Writing link text
ALPHA. This guidance is provided as a general starting point for anyone designing online content, or working on digital projects that involve designing new content or reworking old content. It is a work in progress, and we welcome feedback and suggestions to improve the advice. Contact us with your feedback.
People scan web pages, and link text stands out. Make it work for you.
Use keywords in your link text. Those are the words people are looking for.
Make sure keywords appear to the left of the screen, at, or near the beginning of your link text. This is called frontloading. People scan down the left and you want them to see the keywords immediately. You also have more control that way over where they appear on different devices and screen sizes.
Search engines also prioritise keywords in link text.
Links help people find supporting or related information, but they also send people away from your page.

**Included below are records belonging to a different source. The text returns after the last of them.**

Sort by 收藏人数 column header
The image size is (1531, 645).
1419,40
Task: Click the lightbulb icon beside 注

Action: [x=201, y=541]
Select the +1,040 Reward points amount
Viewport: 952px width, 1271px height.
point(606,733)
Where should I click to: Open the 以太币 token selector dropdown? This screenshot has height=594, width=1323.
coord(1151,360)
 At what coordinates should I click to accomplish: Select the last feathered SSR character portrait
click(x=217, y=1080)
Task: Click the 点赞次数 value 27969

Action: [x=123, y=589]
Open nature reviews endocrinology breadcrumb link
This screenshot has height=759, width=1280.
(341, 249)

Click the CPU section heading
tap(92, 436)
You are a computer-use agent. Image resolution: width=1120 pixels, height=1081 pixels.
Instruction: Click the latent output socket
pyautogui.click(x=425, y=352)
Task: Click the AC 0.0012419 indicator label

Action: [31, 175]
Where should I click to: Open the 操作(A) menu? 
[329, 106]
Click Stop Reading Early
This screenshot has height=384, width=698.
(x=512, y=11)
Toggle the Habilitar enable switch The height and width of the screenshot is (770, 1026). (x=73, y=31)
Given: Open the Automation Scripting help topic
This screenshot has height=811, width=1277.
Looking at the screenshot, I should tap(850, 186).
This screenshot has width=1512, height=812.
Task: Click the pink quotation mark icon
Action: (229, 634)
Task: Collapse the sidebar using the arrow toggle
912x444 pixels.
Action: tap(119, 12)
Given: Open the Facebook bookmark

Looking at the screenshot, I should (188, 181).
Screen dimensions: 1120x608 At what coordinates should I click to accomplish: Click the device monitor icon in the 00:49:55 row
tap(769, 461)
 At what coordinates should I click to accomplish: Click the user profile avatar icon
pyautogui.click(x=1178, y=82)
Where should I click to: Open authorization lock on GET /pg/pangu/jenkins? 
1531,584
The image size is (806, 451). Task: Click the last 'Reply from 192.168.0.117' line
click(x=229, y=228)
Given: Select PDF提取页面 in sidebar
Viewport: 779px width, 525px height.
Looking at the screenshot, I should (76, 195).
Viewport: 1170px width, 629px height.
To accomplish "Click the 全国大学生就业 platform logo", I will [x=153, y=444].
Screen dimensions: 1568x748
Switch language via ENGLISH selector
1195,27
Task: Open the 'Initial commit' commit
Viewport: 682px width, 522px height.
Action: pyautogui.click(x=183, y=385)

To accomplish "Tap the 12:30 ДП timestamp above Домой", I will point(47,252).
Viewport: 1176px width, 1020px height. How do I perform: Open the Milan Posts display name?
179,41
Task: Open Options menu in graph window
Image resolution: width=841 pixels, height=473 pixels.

Help people make those decisions more strategically by giving them a clear idea of what to expect when they click away. For example:
- Write descriptive and meaningful link text that accurately describes the content you are linking to.
- Do not use ‘click here’, ‘read more’ or other generic words in links.
- Never use a URL for link text.
Link text should make sense when read out of context. This helps people when scanning pages.
Being clear about the link purpose is also a criteria for meeting web content accessibility guidelines.
Links are also navigation tools, and help people move around your site. There are some detailed guidelines in the Govt.nz styleguide to help you style links consistently. This covers placement and linking to non-html documents.
Wherever possible, we recommend placing links below the sentence or list they refer to.
Separating links from text also means they are easier to select on mobile devices.